** RECORDS SHOWN follows **

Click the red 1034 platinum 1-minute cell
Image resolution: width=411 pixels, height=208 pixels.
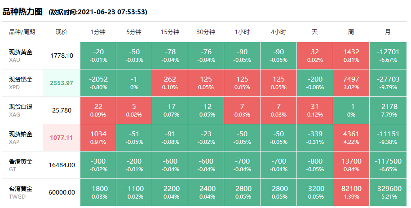pyautogui.click(x=98, y=138)
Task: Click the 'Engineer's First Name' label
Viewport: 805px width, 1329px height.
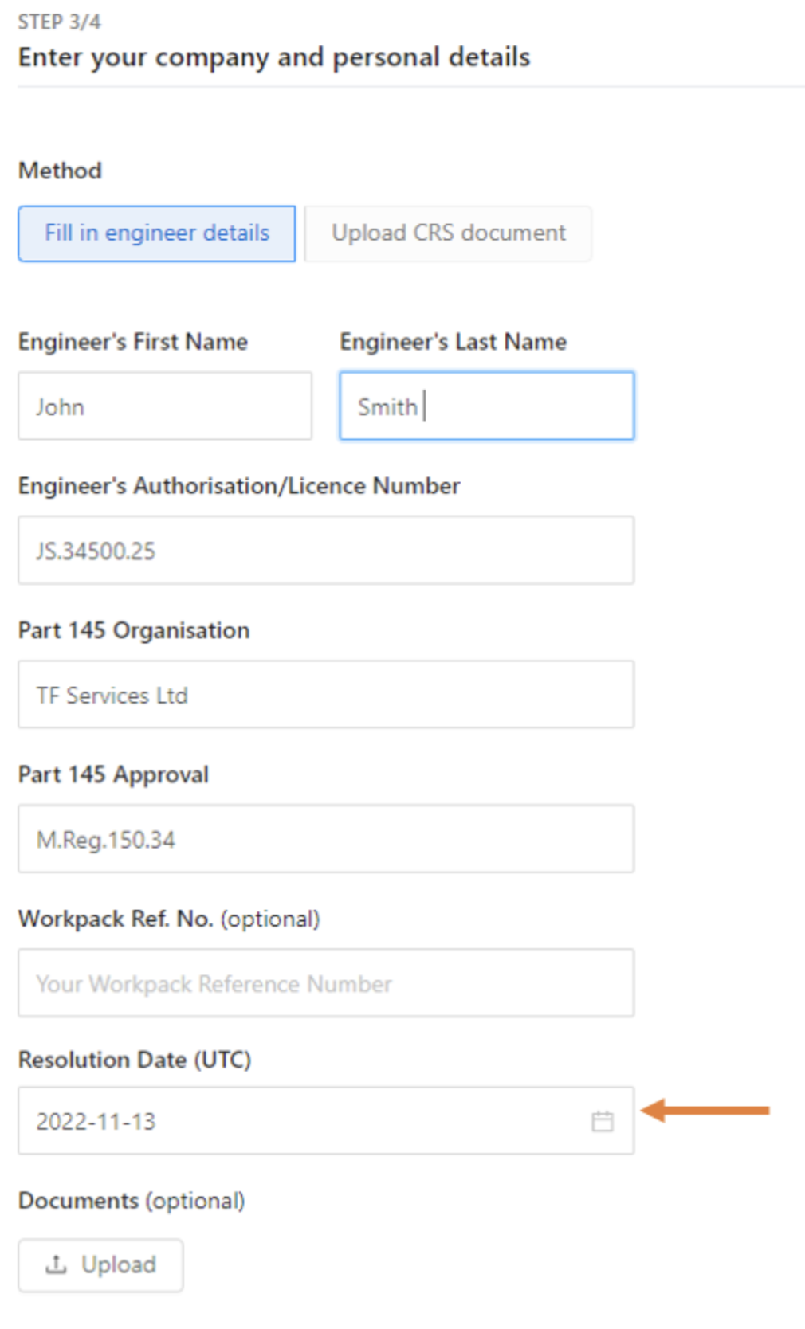Action: pos(133,342)
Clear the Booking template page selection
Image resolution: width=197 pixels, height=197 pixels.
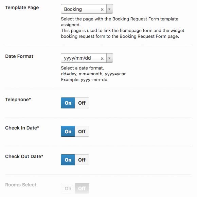click(x=102, y=10)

** End of RECORDS SHOWN **

Take the records above and transcribe them exactly, dropping every picture.

• RESPONSE TO THE EXERCISE:
Click the red 1034 platinum 1-minute cell
Image resolution: width=411 pixels, height=208 pixels.
pyautogui.click(x=98, y=138)
Task: Click the 'Engineer's First Name' label
Viewport: 805px width, 1329px height.
Action: pos(133,342)
Clear the Booking template page selection
Image resolution: width=197 pixels, height=197 pixels.
click(x=102, y=10)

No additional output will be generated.